HARTFORD, Conn. (CN) – Connecticut activists who have teamed up with environmental advocates up and down the East Coast to oppose plans to explore and drill for oil in the Atlantic Ocean protested Tuesday outside a meeting for public comments on the controversial proposal.
President Donald Trump’s administration announced last month that it was considering a five-year plan to open up federal waters to drilling. That was a wake up call for Connecticut and other East Coast states.
About 50 activists rallied Tuesday outside the Hartford Downtown Marriott, where the U.S. Interior Department’s Bureau of Ocean Energy Management was holding a public meeting to accept comments about the proposal.
“Why has this oil and gas drilling plan been proposed?” Martha Klein, president of the Connecticut chapter of the Sierra Club, yelled outside the hotel. “Profit for Trump’s cronies.”
Melissa Gates, northeast regional manager of the Surfrider Foundation, said drilling and exploration for offshore oil and gas would “devastate the marine ecosystem” and “destroy our economy and our coastal communities.”

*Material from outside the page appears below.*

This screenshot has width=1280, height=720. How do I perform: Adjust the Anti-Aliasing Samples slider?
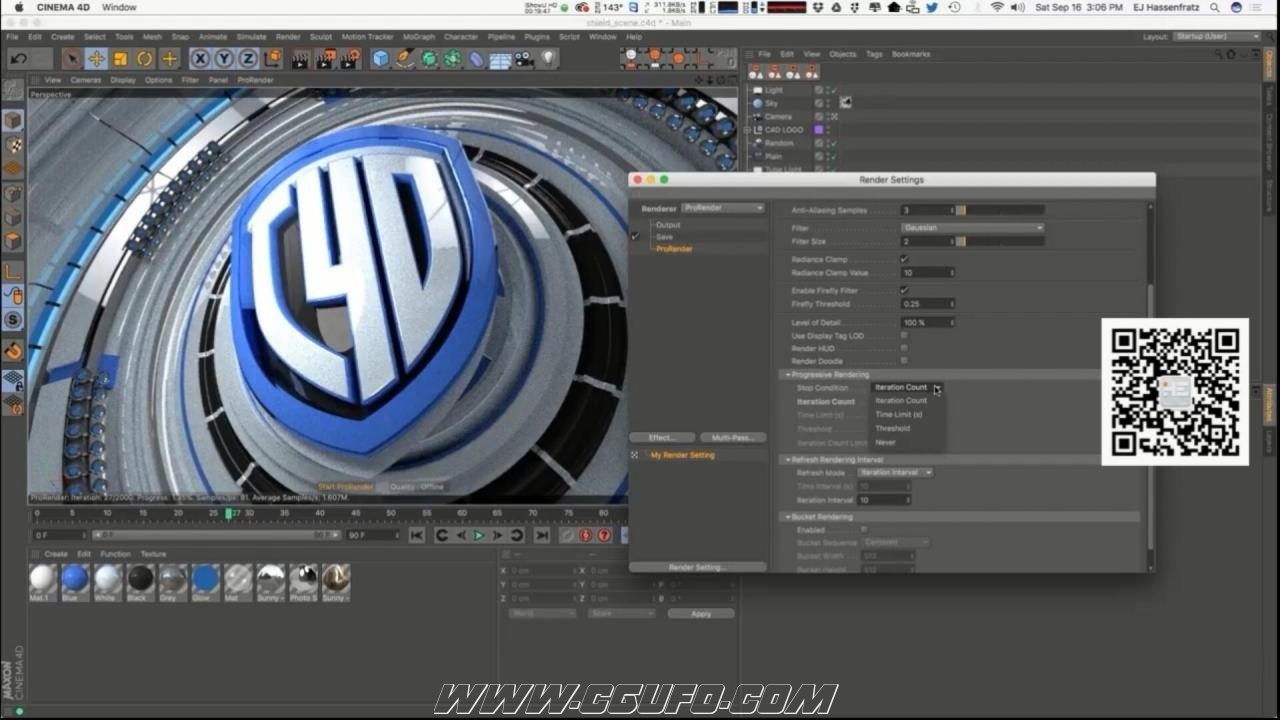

Connecticut doesn’t border the Atlantic Ocean or any federal waters, but the first national marine sanctuary is directly east of the mouth of Long Island Sound along the state’s southern border.
In addition, the Northeast Canyons and Seamounts Marine National Monument off the coast of New England is home to numerous rare and endangered species, including Kemp’s ridley sea turtles, deep-sea fish and corals, as well as three species of whales, including the North Atlantic right whale.
Connecticut environmentalists worry all that would disappear if companies were allowed to explore or drill for oil in the Atlantic.
Inside the hotel, William Y. Brown, chief environmental officer for the Bureau of Ocean Energy Management, said Tuesday that his agency is looking at a “potential exclusion” for the submarine canyons that stretch as far north as Maine and as far south as Virginia.
Bureau of Ocean Energy Management employees were available Tuesday to members of the public who had questions about the proposal, which is still in its very early stages.
Comments will be accepted on the agency’s website until March 9.
Outside, Klein said activists are against Trump’s plan because “it destroys Connecticut’s opportunity to have off-shore wind [energy].” She said after they “drill the heck out of our coastlines, we won’t be able to build that infrastructure.”
Lori Brown, executive director of the Connecticut League of Conservation Voters, said the proposal is “an assault on our way of life in Connecticut.”
So far, more than 160 East Coast municipalities and over 1,200 local, state and federal elected officials have opposed offshore drilling and seismic airgun blasting, which is used to explore deposits.
Connecticut Governor Dannel P. Malloy, a Democrat, joined six other governors last month in opposing the “leasing, exploration, development and production of oil and gas in the Atlantic Ocean as proposed by the 2019-2024 Outer Continental Shelf Oil and Gas Leasing Program.”
In addition to Malloy, the governors of Massachusetts, Rhode Island, Delaware, North Carolina, Virginia and Maryland signed onto a Jan. 17 letter to Interior Secretary Ryan Zinke.
“Not only are ocean and oceanside resources at risk, but also nearby bays, estuaries, coastal communities, iconic natural areas, and ports,” the governors wrote. “The irreversible impact on ecosystems including marine mammals, fish, sea turtles, and other aquatic life that inhabit the ocean offshore is gravely concerning, as is potential risk and harm to our state’s economies, our natural resources, our military installations, and our residents.”
In an earlier statement, Malloy called the proposal “another disgraceful and unnecessary action from an administration that has taken us light years backwards in the fight against climate change.”
The offshore drilling proposal is also opposed by Connecticut’s U.S. Senators Richard Blumenthal and Chris Murphy, both Democrats.
Blumenthal said it would be a “devastating, irreversible disaster for economies and environments from coast to coast.” Murphy said he wants President Trump to take Connecticut residents’ concerns into account “as he apparently did when providing Florida with an exemption.”
According to conservation group Oceana, numerous fishing and tourism interests, including local chambers of commerce, tourism and restaurant associations, and an alliance representing over 41,000 businesses and 500,000 fishing families from Florida to Maine, also oppose oil exploration or development in the Atlantic.
The South, Mid-Atlantic and New England Fishery Management Councils have all expressed concerns about the risks posed by seismic surveys and oil and gas development to managed resources, fisheries and coastal communities along the Atlantic coast.
According to the Interior Department, an estimated 3 billion barrels of oil lay beneath the coastal waters of the United States, plus 30 trillion cubic feet of natural gas.
“Previous administrations took 94 percent of the outer continental shelf [energy resources] and made it off limits for energy development,” Secretary Zinke said in January. “The Interior was the number two revenue generator in this country [in 2008.] We made $18 billion alone in offshore drilling. In 2016 that number dropped to $2.6 billion. We lost $15 billion in revenue a year.”